Nach dem Angelusgebet:

Liebe Brüder und Schwestern!

Ich möchte einen besonderen Gedanken an die Menschen in Kampanien und der Basilikata richten, vierzig Jahre nach dem katastrophalen Erdbeben, das sein Epizentrum in Irpinien hatte und das Tod und Zerstörung säte. Schon vierzig Jahre sind vergangen! Dieses dramatische Ereignis, dessen auch materielle Wunden noch keineswegs völlig vernarbt sind, hat die Großzügigkeit und Solidarität der Italiener zum Vorschein gebracht. Davon zeugen zahlreiche Partnerschaften zwischen den erdbebengeschädigten Städten und den Städten des Nordens und des Zentrums, deren Verbindungen nach wie vor bestehen. Diese Initiativen haben den mühsamen Weg des Wiederaufbaus, vor allem aber die Brüderlichkeit unter den verschiedenen Gemeinden der Halbinsel begünstigt.

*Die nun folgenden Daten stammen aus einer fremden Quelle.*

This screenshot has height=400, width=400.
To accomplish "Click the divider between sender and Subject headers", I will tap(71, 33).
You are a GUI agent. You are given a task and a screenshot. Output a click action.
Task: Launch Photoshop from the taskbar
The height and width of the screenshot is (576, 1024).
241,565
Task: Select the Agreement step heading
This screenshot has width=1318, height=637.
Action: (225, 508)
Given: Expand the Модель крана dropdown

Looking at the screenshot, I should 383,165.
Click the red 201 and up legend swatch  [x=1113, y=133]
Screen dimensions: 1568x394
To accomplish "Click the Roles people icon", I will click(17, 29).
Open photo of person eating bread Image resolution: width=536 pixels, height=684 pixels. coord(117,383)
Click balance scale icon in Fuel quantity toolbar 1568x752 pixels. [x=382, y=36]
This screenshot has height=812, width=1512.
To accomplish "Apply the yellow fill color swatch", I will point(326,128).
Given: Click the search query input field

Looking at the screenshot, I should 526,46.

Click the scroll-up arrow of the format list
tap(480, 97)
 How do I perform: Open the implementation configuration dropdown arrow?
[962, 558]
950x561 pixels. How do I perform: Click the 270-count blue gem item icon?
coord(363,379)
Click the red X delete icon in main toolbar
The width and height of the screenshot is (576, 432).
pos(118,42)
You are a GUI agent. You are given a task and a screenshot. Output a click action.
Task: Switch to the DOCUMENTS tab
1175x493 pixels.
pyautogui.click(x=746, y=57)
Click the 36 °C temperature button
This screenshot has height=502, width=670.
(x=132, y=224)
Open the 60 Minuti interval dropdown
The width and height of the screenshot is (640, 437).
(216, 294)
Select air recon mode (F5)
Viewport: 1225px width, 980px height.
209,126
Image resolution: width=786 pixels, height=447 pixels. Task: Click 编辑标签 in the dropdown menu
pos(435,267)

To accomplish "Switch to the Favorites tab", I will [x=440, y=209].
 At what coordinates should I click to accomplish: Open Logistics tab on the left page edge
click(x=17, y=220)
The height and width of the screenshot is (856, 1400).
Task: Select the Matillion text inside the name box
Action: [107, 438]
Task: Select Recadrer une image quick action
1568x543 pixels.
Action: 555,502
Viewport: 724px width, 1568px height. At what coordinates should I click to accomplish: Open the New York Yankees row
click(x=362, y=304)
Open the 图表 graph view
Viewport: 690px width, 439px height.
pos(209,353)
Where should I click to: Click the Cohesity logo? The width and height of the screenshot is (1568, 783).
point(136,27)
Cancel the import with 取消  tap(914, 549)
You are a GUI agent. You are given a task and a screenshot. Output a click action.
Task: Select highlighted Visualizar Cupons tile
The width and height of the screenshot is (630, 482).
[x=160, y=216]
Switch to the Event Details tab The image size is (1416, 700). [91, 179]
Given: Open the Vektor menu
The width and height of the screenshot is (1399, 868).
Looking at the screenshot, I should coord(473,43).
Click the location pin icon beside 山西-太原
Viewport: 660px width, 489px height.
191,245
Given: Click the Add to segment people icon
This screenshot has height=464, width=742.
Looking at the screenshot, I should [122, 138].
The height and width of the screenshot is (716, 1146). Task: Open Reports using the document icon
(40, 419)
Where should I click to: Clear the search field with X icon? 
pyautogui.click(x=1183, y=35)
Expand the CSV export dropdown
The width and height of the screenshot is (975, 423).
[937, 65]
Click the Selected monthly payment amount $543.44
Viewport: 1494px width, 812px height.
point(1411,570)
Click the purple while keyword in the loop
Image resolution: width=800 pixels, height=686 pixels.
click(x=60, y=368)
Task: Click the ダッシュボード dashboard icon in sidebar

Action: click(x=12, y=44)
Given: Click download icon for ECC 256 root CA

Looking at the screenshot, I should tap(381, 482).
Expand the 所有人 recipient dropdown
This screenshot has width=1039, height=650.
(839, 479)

Ich grüße euch alle, die Römer und die Pilger, die ihr trotz der aktuellen Schwierigkeiten und stets unter Einhaltung der Regeln auf den Petersplatz gekommen seid. Ein besonderer Gruß gilt den Familien, die in dieser Zeit am meisten zu kämpfen haben. Denkt in diesem Zusammenhang an viele Familien, die augenblicklich in Schwierigkeiten sind, weil sie keine Arbeit haben, ihre Arbeit verloren haben, ein oder zwei Kinder haben…; und es manchmal, weil sie sich genieren, nicht wissen lassen. Aber ihr geht hin und schaut, wo Bedarf besteht. Wo Jesus ist, wo Jesus in Not ist. Tut das!

Ich wünsche allen einen schönen Sonntag – auch den jungen Leuten von der »Immaculata«[-Akademie], die nicht zu überhören sind! Und bitte vergesst nicht, für mich zu beten. Gesegnete Mahlzeit und auf Wiedersehen!